In 2025, industrial reality remained more complex. CATL, the Chinese world leader in EV batteries, launched the Naxtra and Freevoy models in April: Naxtra, its sodium-ion battery for mass production, offers a capacity of 175 Wh/kg, over 10,000 charge cycles, and a range of 500 km; while the Freevoy features a dual-energy-source architecture combining sodium and LFP. In parallel, Natron Energy ceased operations in September 2025 after failing to secure sufficient funding, showing that the commercialization of sodium-ion remains uncertain. From the cost point of view, the sodium-ion battery sector had not yet reached the maturity seen in lithium-ion technologies, although IRENA (International Renewable Energy Agency) noted that the costs could drop to around USD 40 per kWh at scale, though this does not guarantee widespread adoption.21

6. Nanoelectronic interconnects

6.1 Niobium phosphide: the semimetal for the next-generation chips?

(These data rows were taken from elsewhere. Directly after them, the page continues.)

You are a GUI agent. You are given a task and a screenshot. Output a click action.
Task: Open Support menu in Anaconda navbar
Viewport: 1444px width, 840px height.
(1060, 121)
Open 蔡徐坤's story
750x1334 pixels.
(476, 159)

NbP (niobium phosphide) is what is called a topological semimetal: a relatively new class of materials in which the electrons behave in a quantum-mechanically protected way, which lets them move along the material’s surface with almost no scattering. In a thick piece of NbP, this surface effect is negligible compared with what happens in the interior, and the material conducts worse than copper. But when the film is thin enough, the surface starts to dominate over the bulk, and something counterintuitive happens: the thinner the film, the better it conducts. Indeed, below 5 nm, NbP films outperform copper, reaching a conductivity of nearly 3 × 10⁶ S/m at just 1.5 nm of thickness. It’s worth noting that achieving this performance does not require a single-crystal structure, which makes fabrication considerably more realistic at an industrial scale.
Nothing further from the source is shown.